Kurze Aufgabe 1: Gib aus der Auflistung die Zeilen zwischen der Zeile mit "The width and height of the screenshot is (1276, 872)." und der Zeile mit "(x=575, y=368)" einschließlich unverändert wieder.

☆ ☆ ☆

Ich kapier das einfach nciht.
Wieviele Werte gibt es denn insgesamt zur Momentenbegrenzugn?

Ich hab folgende genutzt:




Das sind dann die Paramter 1552 und 1554, die ich per Profinetparameter dort reinschreibe.
Damit kann ich doch auch das generelle Fahrmoment begrenzen, richtig?


----------



## Ralle (9 Mai 2019)

Welches Moment gebe ich da vor?

Im Motordatenblatt steht 7,5 Nm hat der Motor. 
Bei Momentengrenze oben im Starter stehen 38,36, das kann der Motor ja eigentlich gar nicht.

Wenn ich 7,5 im Verfahrsatz eintrage bewirkt das gar nichts, es werden die 38,36 begrenzt.


----------



## zako (9 Mai 2019)

Hallo Ralle,

da brauchst Du normallerweise nichts umzubiegen. Mit Anwahl vom EPos ist alles soweit vorbereitet und die Konnektoren zur Drehmomentbegrenzung (für Fahren auf Festanschlag) angelegt (siehe meinen Screenshot).

☆ ☆ ☆

Kurze Aufgabe 2: Führe den Forenauszug zur Momentenbegrenzung beim Antrieb nach seinem letzten Satz weiter.

☆ ☆ ☆

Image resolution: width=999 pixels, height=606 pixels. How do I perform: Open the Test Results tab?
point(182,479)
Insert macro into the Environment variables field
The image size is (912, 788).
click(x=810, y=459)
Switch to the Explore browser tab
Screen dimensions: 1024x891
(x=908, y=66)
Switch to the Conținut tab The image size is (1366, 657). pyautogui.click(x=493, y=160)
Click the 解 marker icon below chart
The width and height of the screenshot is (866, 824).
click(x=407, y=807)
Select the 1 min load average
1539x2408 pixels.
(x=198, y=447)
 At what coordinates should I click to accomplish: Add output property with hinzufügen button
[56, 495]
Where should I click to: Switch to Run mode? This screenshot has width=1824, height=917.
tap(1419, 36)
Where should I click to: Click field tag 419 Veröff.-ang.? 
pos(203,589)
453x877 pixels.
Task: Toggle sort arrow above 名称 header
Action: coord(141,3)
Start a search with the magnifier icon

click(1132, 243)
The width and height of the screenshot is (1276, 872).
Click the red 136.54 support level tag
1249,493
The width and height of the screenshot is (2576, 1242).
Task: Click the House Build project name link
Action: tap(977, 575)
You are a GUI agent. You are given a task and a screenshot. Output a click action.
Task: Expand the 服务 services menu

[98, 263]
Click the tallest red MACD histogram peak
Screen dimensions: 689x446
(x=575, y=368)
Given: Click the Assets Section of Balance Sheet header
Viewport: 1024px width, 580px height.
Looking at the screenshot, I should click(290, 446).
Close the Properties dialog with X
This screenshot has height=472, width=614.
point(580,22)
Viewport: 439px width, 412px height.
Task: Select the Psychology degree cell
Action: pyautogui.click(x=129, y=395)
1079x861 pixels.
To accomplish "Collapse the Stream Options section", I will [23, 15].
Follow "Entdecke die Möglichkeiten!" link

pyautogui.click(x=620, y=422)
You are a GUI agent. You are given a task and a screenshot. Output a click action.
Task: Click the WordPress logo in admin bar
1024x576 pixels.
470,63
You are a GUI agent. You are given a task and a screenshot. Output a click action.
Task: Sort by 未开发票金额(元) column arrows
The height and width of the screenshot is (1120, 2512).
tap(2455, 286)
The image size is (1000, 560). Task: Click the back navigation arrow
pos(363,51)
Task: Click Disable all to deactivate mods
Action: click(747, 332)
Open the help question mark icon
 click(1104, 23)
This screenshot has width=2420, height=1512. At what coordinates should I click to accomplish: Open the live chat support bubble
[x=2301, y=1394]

☆ ☆ ☆

Lösung 1:
The width and height of the screenshot is (1276, 872).
Click the red 136.54 support level tag
1249,493
The width and height of the screenshot is (2576, 1242).
Task: Click the House Build project name link
Action: tap(977, 575)
You are a GUI agent. You are given a task and a screenshot. Output a click action.
Task: Expand the 服务 services menu

[98, 263]
Click the tallest red MACD histogram peak
Screen dimensions: 689x446
(x=575, y=368)

Lösung 2:
Wenn Dein Nennmoment 7,5 Nm ist, kann es schon sein dass Mmax 38,38Nm ist (das wäre 5 fache Überlast was bei Servo- Motoren nicht unmöglich ist).

Die Drehmomentbegrenzungsmöglichkeit die Du genutzt hast, wird z.B. bei Wicklern verwendet. Dann macht man dort z.B. eine Drehmomentbegrenzung, kann aber danach immer noch Zusatzmomente (z.B. Trägheitsvorsteuerung beim Beschleunigen) oder Reibkennlinie etc. vorsteuern.

Also nochmal zurück zum Thema. Wenn Du mit Verfahrsätzen arbeitest, dann hier nicht selbst zaubern sondern die Standardkonfiguration nutzen.

Schau mal auf die Maske die ich gepostet habe und ob der Schalter auch so steht wie bei mir.

Viele Grüße
   Zako


----------



## Ralle (10 Mai 2019)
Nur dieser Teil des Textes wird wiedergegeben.